▸ PROMPT: Repeat exactly the lines beginning at the one that contains "EN54-23: Shedding light" and running to the end of the material. Omit the pictures.

▸ DATA SUPPLIED:
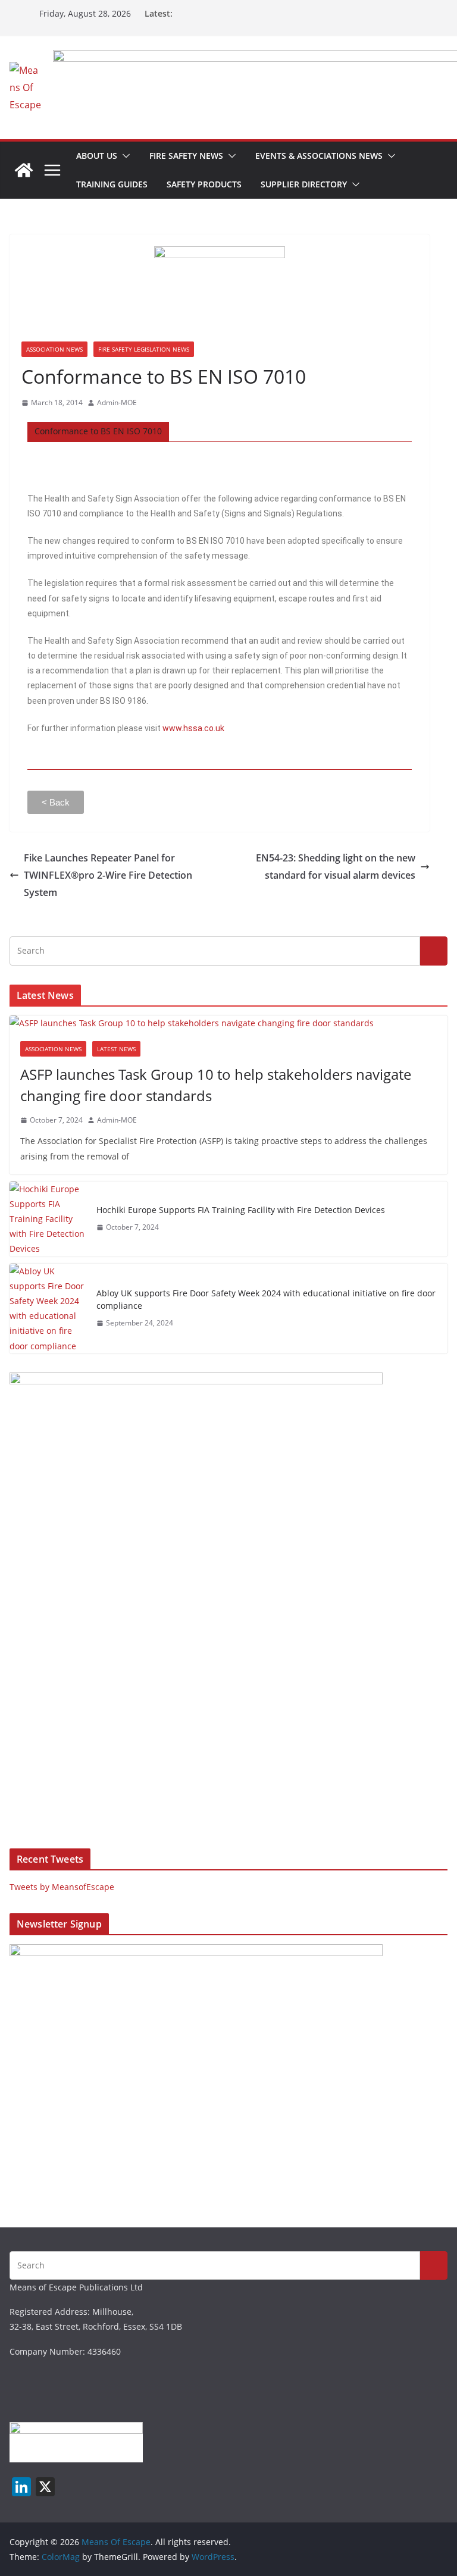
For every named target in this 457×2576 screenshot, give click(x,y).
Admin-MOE (117, 402)
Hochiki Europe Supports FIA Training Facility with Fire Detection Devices (240, 1209)
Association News (54, 349)
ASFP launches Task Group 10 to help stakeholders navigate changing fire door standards (215, 1084)
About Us (96, 155)
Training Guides (112, 184)
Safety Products (204, 184)
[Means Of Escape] (24, 170)
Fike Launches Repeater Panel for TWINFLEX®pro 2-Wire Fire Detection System (108, 875)
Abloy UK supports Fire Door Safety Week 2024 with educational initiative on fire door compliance (266, 1299)
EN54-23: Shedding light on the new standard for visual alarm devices (335, 866)
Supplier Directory (304, 184)
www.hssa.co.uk (193, 728)
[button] (123, 156)
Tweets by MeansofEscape (62, 1886)
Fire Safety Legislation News (143, 349)
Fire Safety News (186, 155)
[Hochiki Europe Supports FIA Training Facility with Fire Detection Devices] (48, 1219)
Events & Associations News (319, 155)
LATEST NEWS (116, 1049)
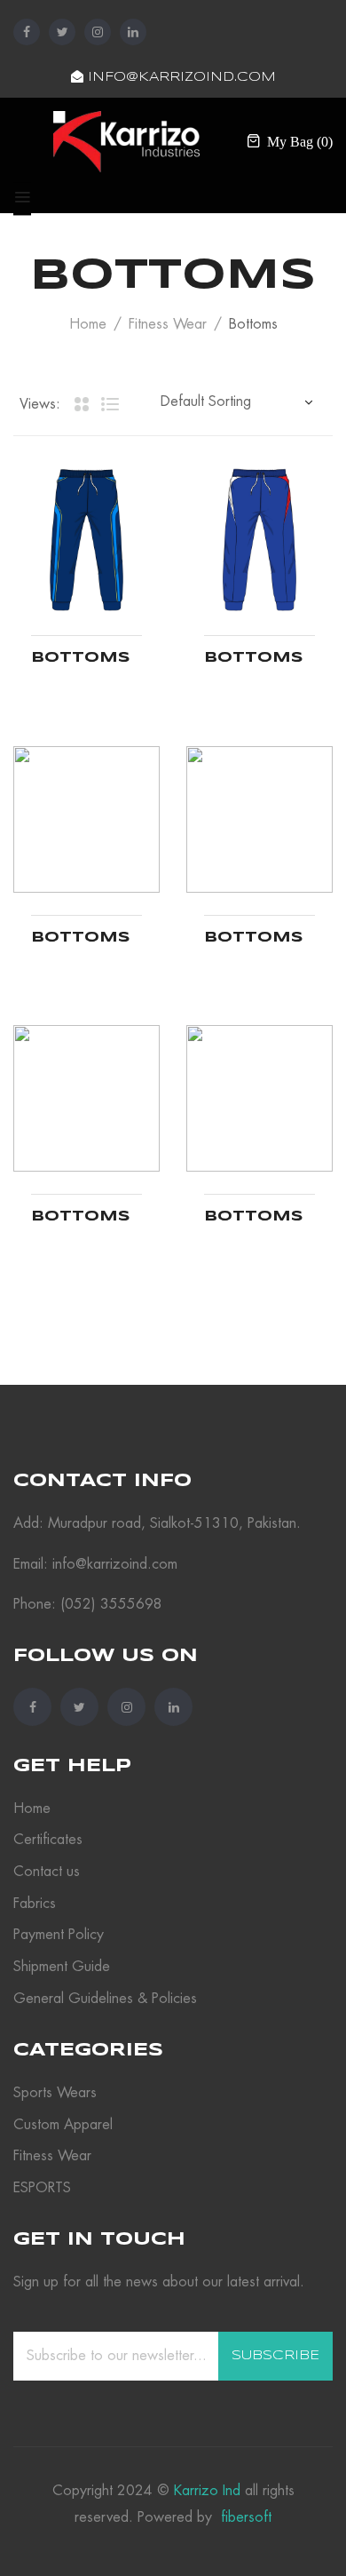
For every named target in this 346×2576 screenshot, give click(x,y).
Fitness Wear (168, 324)
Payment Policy (58, 1935)
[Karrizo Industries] (126, 140)
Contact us (46, 1871)
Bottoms (80, 657)
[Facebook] (26, 32)
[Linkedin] (133, 32)
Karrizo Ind (207, 2491)
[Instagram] (97, 32)
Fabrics (34, 1903)
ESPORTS (42, 2188)
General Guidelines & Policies (105, 1999)
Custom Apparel (63, 2125)
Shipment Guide (61, 1967)
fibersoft (243, 2517)
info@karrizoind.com (179, 77)
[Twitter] (62, 32)
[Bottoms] (86, 539)
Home (87, 324)
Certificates (48, 1840)
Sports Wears (55, 2093)
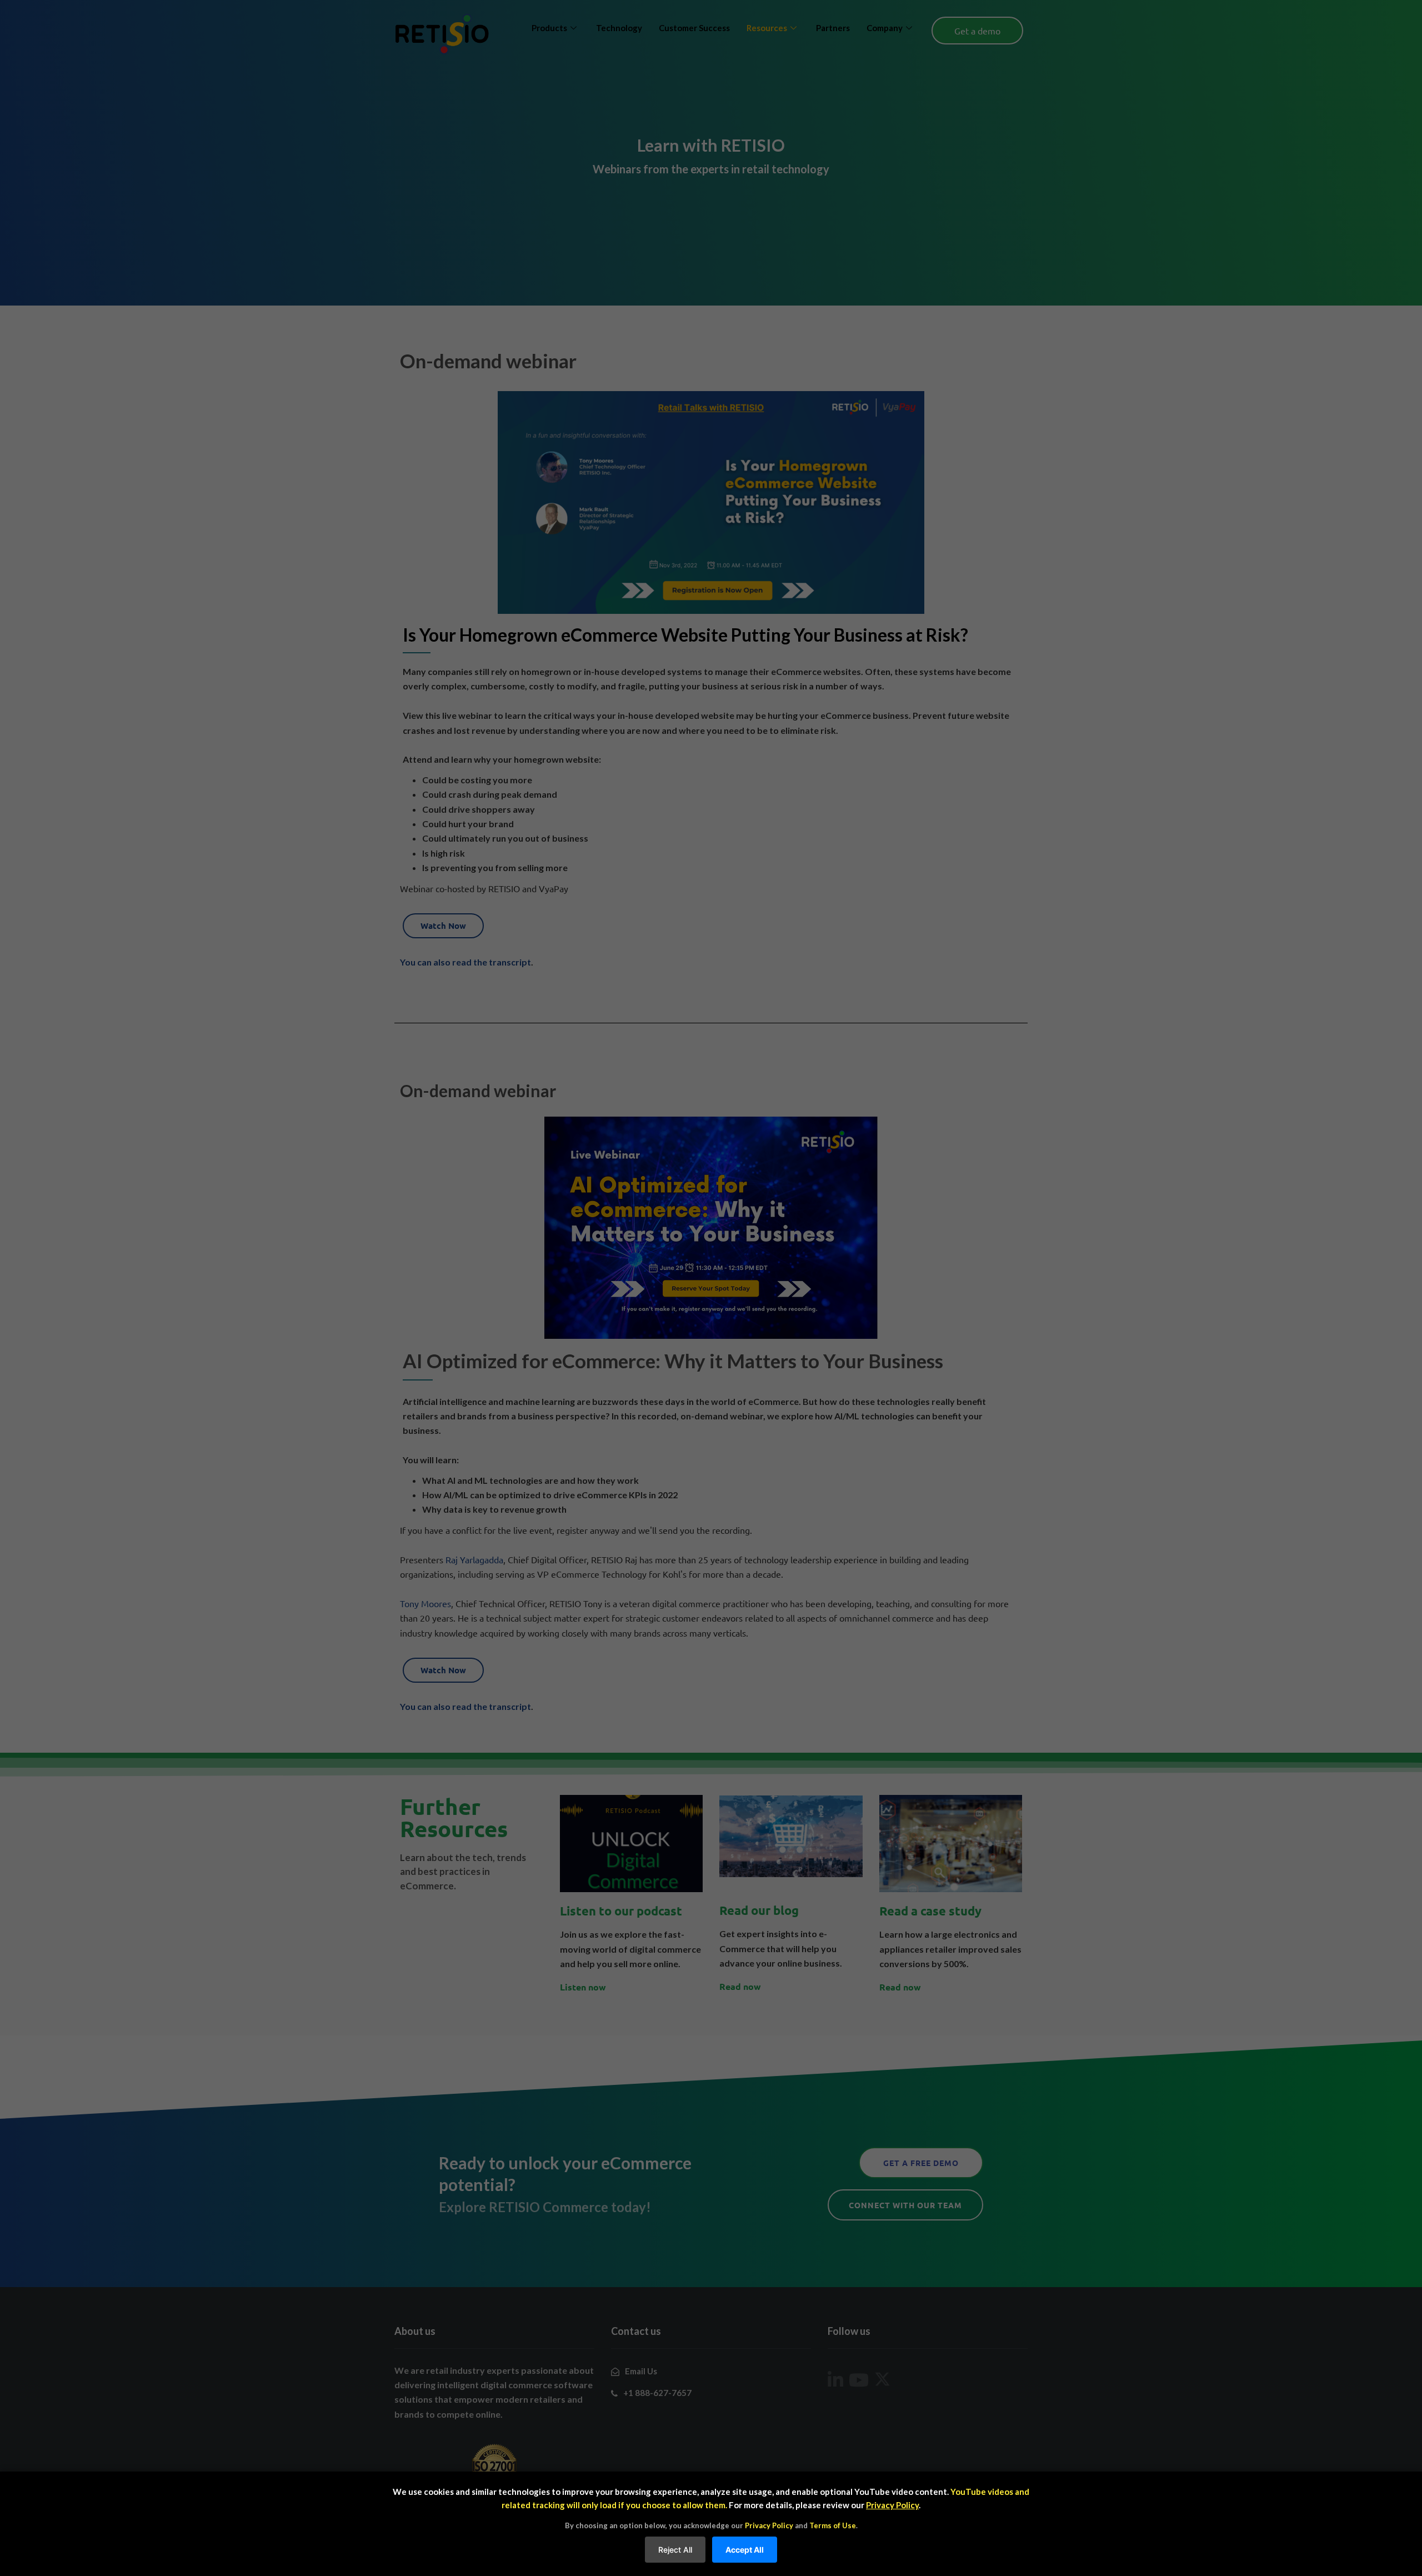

▸ EXERCISE SOLUTION:
EN54-23: Shedding light on the new standard for visual alarm devices (335, 866)
Supplier Directory (304, 184)
www.hssa.co.uk (193, 728)
[button] (123, 156)
Tweets by MeansofEscape (62, 1886)
Fire Safety Legislation News (143, 349)
Fire Safety News (186, 155)
[Hochiki Europe Supports FIA Training Facility with Fire Detection Devices] (48, 1219)
Events & Associations News (319, 155)
LATEST NEWS (116, 1049)
For every named target in this 346×2576 screenshot, give click(x,y).
Fitness Wear (168, 324)
Payment Policy (58, 1935)
[Karrizo Industries] (126, 140)
Contact us (46, 1871)
Bottoms (80, 657)
[Facebook] (26, 32)
[Linkedin] (133, 32)
Karrizo Ind (207, 2491)
[Instagram] (97, 32)
Fabrics (34, 1903)
ESPORTS (42, 2188)
General Guidelines & Policies (105, 1999)
Custom Apparel (63, 2125)
Shipment Guide (61, 1967)
fibersoft (243, 2517)
info@karrizoind.com (179, 77)
[Twitter] (62, 32)
[Bottoms] (86, 539)
Home (87, 324)
Certificates (48, 1840)
Sports Wears (55, 2093)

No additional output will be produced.